* Work item *
Starting with the line that contains "Toggle F5 Tree view" and stopping after the line that contains "Given: Click the YouTube logo", copy the entries below exactly. Include nothing else.

[Stored records]
------------

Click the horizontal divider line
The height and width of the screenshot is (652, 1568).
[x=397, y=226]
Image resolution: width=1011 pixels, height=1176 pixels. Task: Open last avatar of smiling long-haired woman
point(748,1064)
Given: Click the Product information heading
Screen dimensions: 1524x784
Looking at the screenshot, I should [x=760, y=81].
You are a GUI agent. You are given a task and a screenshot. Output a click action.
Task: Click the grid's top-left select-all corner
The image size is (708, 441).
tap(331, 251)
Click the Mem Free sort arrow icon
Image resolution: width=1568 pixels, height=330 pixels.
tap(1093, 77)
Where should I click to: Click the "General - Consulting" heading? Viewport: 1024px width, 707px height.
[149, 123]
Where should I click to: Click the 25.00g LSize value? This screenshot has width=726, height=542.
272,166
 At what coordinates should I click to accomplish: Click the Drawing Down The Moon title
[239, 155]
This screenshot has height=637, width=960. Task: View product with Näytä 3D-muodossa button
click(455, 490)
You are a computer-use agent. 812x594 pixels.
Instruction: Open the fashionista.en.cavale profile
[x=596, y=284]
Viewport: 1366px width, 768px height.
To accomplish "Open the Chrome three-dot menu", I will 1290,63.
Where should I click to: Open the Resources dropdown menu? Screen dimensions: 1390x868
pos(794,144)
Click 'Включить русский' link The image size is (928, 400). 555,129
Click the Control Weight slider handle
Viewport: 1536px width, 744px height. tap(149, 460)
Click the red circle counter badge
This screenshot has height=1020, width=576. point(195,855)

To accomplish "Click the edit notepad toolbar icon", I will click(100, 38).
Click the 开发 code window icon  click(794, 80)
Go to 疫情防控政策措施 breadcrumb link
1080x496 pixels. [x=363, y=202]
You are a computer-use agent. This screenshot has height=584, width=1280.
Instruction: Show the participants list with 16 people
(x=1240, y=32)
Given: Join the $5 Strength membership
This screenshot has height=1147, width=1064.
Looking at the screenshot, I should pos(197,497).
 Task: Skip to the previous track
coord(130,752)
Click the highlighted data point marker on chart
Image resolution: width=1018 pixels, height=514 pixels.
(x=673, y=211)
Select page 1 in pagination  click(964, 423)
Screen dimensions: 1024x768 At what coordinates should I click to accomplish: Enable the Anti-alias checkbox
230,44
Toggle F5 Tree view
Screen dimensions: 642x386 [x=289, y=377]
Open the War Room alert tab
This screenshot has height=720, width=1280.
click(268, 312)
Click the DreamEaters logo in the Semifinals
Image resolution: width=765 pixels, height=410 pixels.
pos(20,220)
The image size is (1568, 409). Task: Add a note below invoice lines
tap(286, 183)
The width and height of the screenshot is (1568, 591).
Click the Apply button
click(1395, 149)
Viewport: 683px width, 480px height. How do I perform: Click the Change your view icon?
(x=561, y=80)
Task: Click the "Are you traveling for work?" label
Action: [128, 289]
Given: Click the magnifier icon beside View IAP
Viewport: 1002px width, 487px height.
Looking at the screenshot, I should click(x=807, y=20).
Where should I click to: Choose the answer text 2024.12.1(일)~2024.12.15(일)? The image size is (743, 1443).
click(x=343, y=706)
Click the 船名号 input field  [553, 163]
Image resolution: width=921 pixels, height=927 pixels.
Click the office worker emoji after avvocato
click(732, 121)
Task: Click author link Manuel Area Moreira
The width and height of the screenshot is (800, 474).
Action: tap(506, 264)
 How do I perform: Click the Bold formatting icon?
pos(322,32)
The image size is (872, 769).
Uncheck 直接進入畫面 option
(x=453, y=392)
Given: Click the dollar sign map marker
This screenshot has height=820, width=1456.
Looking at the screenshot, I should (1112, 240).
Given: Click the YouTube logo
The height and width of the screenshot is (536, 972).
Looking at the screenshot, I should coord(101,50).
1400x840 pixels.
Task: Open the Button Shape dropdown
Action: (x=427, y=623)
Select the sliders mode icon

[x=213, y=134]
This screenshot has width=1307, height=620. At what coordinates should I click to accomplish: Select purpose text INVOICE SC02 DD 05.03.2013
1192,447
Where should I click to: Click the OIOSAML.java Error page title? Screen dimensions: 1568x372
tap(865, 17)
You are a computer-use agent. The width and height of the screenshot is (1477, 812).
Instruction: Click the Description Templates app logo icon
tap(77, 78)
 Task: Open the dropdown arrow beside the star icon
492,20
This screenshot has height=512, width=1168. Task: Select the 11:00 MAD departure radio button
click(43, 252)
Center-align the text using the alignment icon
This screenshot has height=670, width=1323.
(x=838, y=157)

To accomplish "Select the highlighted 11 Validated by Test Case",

------------

* Reply to the task *
Toggle F5 Tree view
Screen dimensions: 642x386 [x=289, y=377]
Open the War Room alert tab
This screenshot has height=720, width=1280.
click(268, 312)
Click the DreamEaters logo in the Semifinals
Image resolution: width=765 pixels, height=410 pixels.
pos(20,220)
The image size is (1568, 409). Task: Add a note below invoice lines
tap(286, 183)
The width and height of the screenshot is (1568, 591).
Click the Apply button
click(1395, 149)
Viewport: 683px width, 480px height. How do I perform: Click the Change your view icon?
(x=561, y=80)
Task: Click the "Are you traveling for work?" label
Action: [128, 289]
Given: Click the magnifier icon beside View IAP
Viewport: 1002px width, 487px height.
Looking at the screenshot, I should click(x=807, y=20).
Where should I click to: Choose the answer text 2024.12.1(일)~2024.12.15(일)? The image size is (743, 1443).
click(x=343, y=706)
Click the 船名号 input field  [553, 163]
Image resolution: width=921 pixels, height=927 pixels.
Click the office worker emoji after avvocato
click(732, 121)
Task: Click author link Manuel Area Moreira
The width and height of the screenshot is (800, 474).
Action: tap(506, 264)
 How do I perform: Click the Bold formatting icon?
pos(322,32)
The image size is (872, 769).
Uncheck 直接進入畫面 option
(x=453, y=392)
Given: Click the dollar sign map marker
This screenshot has height=820, width=1456.
Looking at the screenshot, I should (1112, 240).
Given: Click the YouTube logo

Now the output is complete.